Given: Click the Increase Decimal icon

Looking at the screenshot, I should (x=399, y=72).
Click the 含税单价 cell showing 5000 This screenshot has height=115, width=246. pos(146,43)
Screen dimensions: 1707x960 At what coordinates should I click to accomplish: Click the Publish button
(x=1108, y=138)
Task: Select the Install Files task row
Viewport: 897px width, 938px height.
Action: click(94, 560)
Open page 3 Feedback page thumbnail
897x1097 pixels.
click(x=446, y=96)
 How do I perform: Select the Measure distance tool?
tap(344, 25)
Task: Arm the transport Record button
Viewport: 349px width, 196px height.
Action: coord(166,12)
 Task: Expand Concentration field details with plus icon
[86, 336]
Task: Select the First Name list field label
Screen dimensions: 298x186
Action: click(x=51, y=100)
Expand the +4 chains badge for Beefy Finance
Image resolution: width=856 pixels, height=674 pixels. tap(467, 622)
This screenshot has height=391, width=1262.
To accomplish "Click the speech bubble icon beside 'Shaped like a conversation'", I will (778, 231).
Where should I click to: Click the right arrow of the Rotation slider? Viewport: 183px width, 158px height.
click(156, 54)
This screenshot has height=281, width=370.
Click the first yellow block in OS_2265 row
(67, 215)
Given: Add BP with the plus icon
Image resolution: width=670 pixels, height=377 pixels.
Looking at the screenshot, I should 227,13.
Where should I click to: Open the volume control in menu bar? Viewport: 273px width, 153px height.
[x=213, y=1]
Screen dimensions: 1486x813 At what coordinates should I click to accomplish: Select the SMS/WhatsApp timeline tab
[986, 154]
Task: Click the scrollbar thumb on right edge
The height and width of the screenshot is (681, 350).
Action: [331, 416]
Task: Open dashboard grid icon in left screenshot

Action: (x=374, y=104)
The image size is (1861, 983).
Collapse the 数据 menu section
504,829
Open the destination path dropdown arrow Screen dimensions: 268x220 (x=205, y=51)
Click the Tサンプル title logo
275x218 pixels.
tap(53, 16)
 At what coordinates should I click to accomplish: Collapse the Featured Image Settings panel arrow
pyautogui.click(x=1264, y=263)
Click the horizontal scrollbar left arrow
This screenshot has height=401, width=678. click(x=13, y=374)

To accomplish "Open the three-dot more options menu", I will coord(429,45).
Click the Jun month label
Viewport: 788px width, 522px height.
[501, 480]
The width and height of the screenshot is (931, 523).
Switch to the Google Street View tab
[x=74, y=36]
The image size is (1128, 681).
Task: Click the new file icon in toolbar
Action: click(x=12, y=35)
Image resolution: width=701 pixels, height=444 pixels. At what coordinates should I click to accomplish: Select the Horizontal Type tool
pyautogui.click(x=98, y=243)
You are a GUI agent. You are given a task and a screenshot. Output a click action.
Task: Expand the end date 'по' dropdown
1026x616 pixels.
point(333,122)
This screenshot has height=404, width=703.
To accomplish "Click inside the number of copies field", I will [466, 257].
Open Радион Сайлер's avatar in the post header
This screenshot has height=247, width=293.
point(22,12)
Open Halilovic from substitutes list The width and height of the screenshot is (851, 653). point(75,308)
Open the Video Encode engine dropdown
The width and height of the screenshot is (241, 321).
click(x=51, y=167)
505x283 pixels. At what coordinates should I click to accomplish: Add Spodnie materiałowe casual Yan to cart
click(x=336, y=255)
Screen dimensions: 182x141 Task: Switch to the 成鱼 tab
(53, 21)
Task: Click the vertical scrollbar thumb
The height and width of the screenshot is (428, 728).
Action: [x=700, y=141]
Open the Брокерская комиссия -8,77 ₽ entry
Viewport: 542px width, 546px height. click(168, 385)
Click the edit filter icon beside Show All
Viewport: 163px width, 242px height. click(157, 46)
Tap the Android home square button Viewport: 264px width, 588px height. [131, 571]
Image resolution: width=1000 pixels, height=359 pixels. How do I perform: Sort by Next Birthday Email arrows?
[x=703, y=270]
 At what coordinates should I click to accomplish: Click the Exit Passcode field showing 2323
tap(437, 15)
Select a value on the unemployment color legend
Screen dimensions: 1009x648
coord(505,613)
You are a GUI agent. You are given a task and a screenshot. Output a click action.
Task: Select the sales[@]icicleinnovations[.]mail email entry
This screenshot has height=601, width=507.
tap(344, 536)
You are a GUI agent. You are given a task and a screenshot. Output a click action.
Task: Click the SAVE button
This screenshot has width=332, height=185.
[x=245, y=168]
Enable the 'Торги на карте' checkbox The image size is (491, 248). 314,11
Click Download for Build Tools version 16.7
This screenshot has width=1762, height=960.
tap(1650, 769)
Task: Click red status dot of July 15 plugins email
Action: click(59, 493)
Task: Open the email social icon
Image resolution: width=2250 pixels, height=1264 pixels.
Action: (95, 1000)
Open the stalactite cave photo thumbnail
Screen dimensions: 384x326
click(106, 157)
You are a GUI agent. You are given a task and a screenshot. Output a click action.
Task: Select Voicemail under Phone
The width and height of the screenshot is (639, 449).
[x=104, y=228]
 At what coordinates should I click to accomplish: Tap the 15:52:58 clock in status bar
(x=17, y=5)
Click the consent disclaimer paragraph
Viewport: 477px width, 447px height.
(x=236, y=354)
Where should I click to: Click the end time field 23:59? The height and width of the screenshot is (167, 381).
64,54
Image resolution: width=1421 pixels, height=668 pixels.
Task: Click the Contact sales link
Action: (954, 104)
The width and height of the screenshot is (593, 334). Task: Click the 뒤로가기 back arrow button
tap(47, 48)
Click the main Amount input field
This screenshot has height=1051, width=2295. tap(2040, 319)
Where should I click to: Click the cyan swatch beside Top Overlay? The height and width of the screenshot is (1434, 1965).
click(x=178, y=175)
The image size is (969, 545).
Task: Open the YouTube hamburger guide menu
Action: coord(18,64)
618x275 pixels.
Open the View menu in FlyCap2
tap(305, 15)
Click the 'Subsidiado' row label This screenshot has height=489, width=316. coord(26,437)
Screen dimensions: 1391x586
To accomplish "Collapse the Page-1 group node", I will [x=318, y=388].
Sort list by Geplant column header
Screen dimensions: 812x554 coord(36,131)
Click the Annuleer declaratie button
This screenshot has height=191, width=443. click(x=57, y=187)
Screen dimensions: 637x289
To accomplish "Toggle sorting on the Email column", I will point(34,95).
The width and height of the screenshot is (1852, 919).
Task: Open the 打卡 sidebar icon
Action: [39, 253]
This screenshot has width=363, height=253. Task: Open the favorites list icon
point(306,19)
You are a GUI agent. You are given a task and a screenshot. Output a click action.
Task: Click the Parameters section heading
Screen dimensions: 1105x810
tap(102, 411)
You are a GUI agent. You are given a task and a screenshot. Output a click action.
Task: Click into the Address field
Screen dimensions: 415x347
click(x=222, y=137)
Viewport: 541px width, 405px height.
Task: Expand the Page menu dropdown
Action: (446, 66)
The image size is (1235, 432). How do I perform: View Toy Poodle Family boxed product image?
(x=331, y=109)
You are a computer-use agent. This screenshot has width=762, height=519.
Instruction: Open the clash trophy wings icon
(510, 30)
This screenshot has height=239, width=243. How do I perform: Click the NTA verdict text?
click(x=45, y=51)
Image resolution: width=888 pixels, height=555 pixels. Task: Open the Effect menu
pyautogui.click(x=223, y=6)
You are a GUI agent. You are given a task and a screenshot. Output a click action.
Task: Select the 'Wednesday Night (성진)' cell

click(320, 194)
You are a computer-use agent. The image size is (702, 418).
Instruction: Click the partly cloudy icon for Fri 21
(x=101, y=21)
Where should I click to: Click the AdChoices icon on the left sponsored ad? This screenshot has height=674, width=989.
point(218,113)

---*---

DESCRIPTION OF THE TASK |
What do you get if you copy the material word for word, starting with the line containing "This screenshot has height=239, width=243." and going on through the line containing "pyautogui.click(x=223, y=6)"?

SOLUTION TO THE EXERCISE |
This screenshot has height=239, width=243. How do I perform: Click the NTA verdict text?
click(x=45, y=51)
Image resolution: width=888 pixels, height=555 pixels. Task: Open the Effect menu
pyautogui.click(x=223, y=6)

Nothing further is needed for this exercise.